About this exercise: Nothing but the lines from the one containing "The height and" through the last line of the material should appear in the answer, transcribed exactly, pictures excluded.

Dataset:

Segment Open

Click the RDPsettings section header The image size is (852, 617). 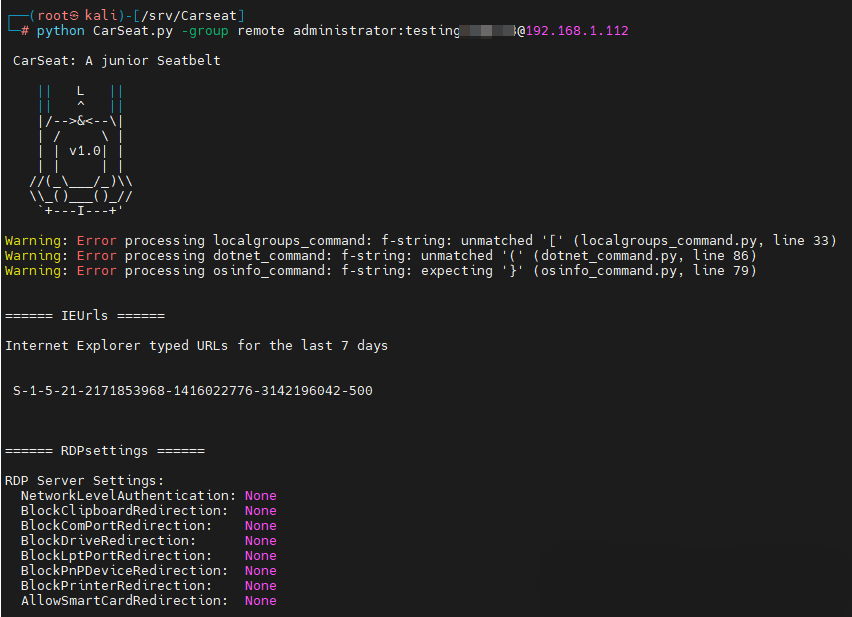(104, 451)
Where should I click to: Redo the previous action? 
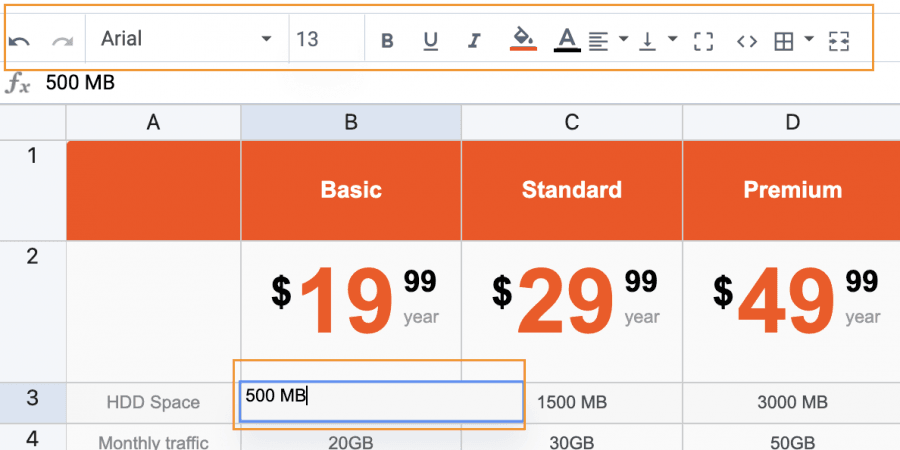click(x=62, y=41)
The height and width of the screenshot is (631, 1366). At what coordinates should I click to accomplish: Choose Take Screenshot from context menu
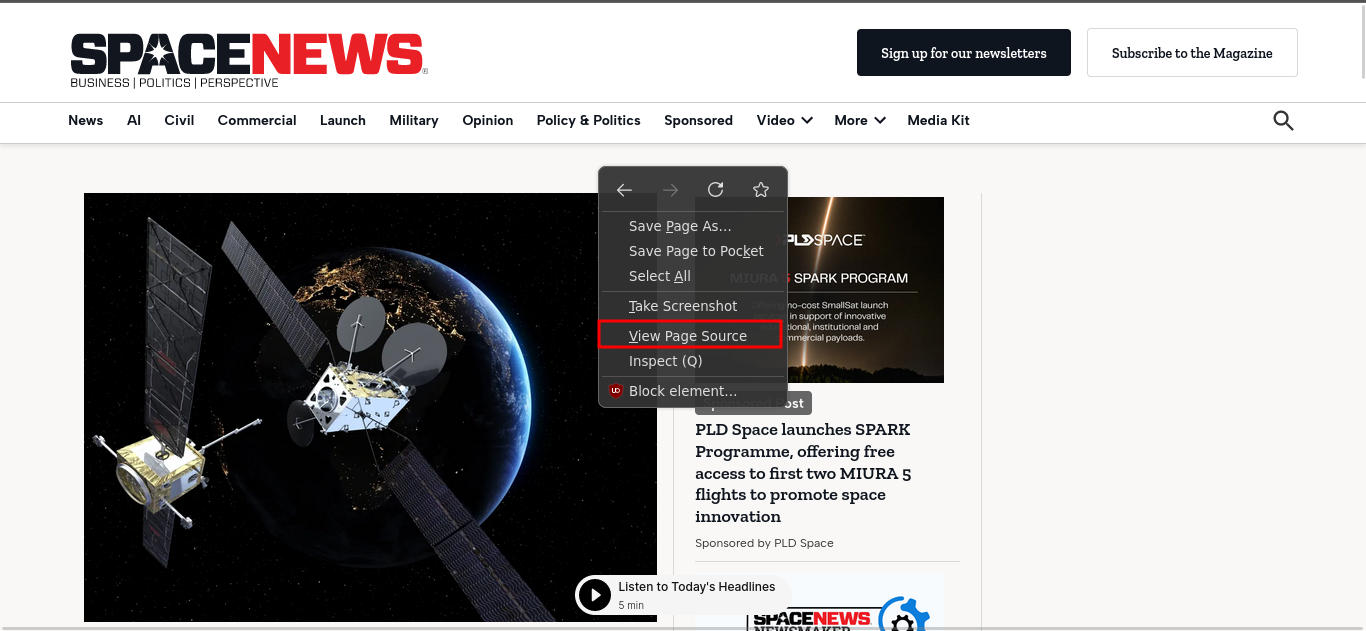click(x=683, y=306)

Segment Closed

Result of the task:
The height and width of the screenshot is (631, 1366). At what coordinates should I click to accomplish: Choose Take Screenshot from context menu
click(x=683, y=306)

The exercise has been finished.